So says Doug Kaye, a defender of the podcasting “little guy.”

In his post and the thread which follows, I’m alternately described as a sucker of vitality from commercial radio, a stooge of Big Media, a radio consultant “wholly on the payroll” of the industry, and various other slurs reminiscent of the cat-calls from those dot-commers back in 1999 who predicted the doom of brick-and-mortar.

Why all the mud-slinging? Because I did an interview with Rob Greenlee of IT Conversations where I diminished the enthusiasm of the indie world of podcasting and predicted that the big names in entertainment would coopt podcasting as they coopt all other aspects of the entertainment universe (and this was BEFORE iTunes carried Podcasts and the big Radio names jumped into the market).

The indies don’t like that opinion.

“This guy needs to read about the long tail,” says Mr.
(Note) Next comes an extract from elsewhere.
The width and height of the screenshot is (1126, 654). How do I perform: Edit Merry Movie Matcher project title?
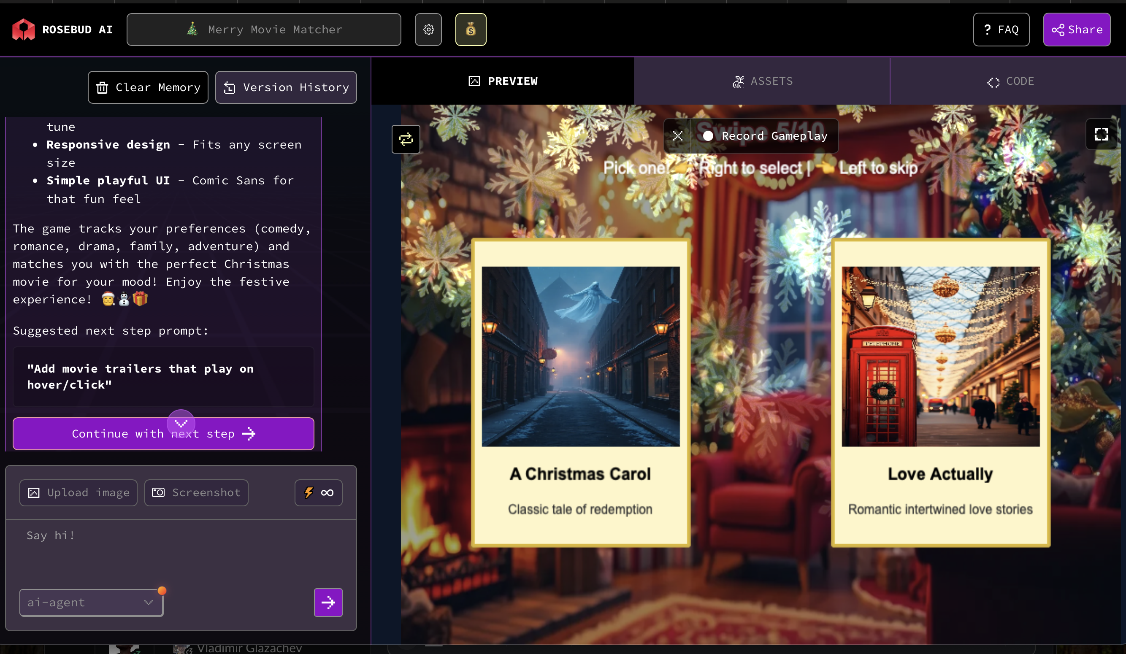point(264,29)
Kaye.

Well, I did, a long time ago. The Long Tail, for those of you who don’t know, is that phenomenon that essentially says there’s a market for everything. In a nutshell, it says “Forget squeezing millions from a few megahits at the top of the charts. The future of entertainment is in the millions of niche markets at the shallow end of the bitstream.”

What the indie podcasters are saying is that the bulk of niche programming pumped into the Internet will in some way make broadcasting irrelevant. Thus, “I don’t get it.”

I’m not denying that there’s a market, however small, for every podcast, however insignificant. Of course there is. But ask your local movie theater how much they care to show a movie only a few people see, ask the local bookseller how much they want to stock a book only a few folks buy.

Make no mistake, there will always be a market for hits. There is not a podcaster under the sun who wouldn’t like to see his or her work in the top 100 of iTunes. And there isn’t a podcaster in the top 100 of iTunes who wouldn’t love their own Radio show. And there isn’t anyone in Radio who wouldn’t like a TV gig, and there isn’t anyone on TV who wouldn’t prefer a movie career. And to pretend that the world – or those of us in it – works differently is naive.

Our culture turns on hits, on what’s popular. This has been true since the time of Dickens and it remains true today. We will always have our Harry Potters, our Howard Sterns, our Steven Spielbergs. We will always need them. We will always share communal experiences by discussing them. Podcasters would sometimes have you think they’re all about what makes us different. I argue they can also be about what makes us the same.

By my rough count, 12 of the top 20 podcasts on iTunes are the products of “evil” Big Media – Newspapers, TV, or Radio. And most of what remains is tech-oriented and thus targeted towards a specific (read: not typical) audience. Even on iTunes, the hits are the hits.

I am not ignorant of Radio’s problems (as regular readers of this blog know), and I am quite aware that listenership to Radio is down, especially among younger listeners. But the proliferation of media options affects ALL media options, not just Radio.

So to suggest that podcasting will create some sort of mom and pop media revolution that somehow unseats the dominance of so-called Big Media is starkly out of tune with the facts.

As I pointed out in that interview, the existence of desktop publishing didn’t put newspapers out of business (indeed, it will be the Internet which does that), and the world of podcasting won’t put Radio out of business (let’s hope our own inept actions don’t do this for us). In fact, Radio is diving in with both feat.

Says Mr. Kaye, “These folks are looking at podcasting only as a platform for stars and hits. It ain’t about that, guys. This is all about us reaching the audiences who care about our programs, and very few of us think for a moment that even the potential audience comes close to the size of that for some of the traditional-media outlets. Not even within two orders of magnitude.”

Mr. Kaye, what you don’t understand is that everything is driven by hits and stars. Everything. You are free to reach any niche audience you want, but the definition of a “revolution” is something that sweeps away the status quo. Making niches happy doesn’t qualify.

If I were an independent podcaster, I would view Radio as my friend. Because podcasting creates a farm team of talent. And nobody needs that farm team more than Radio.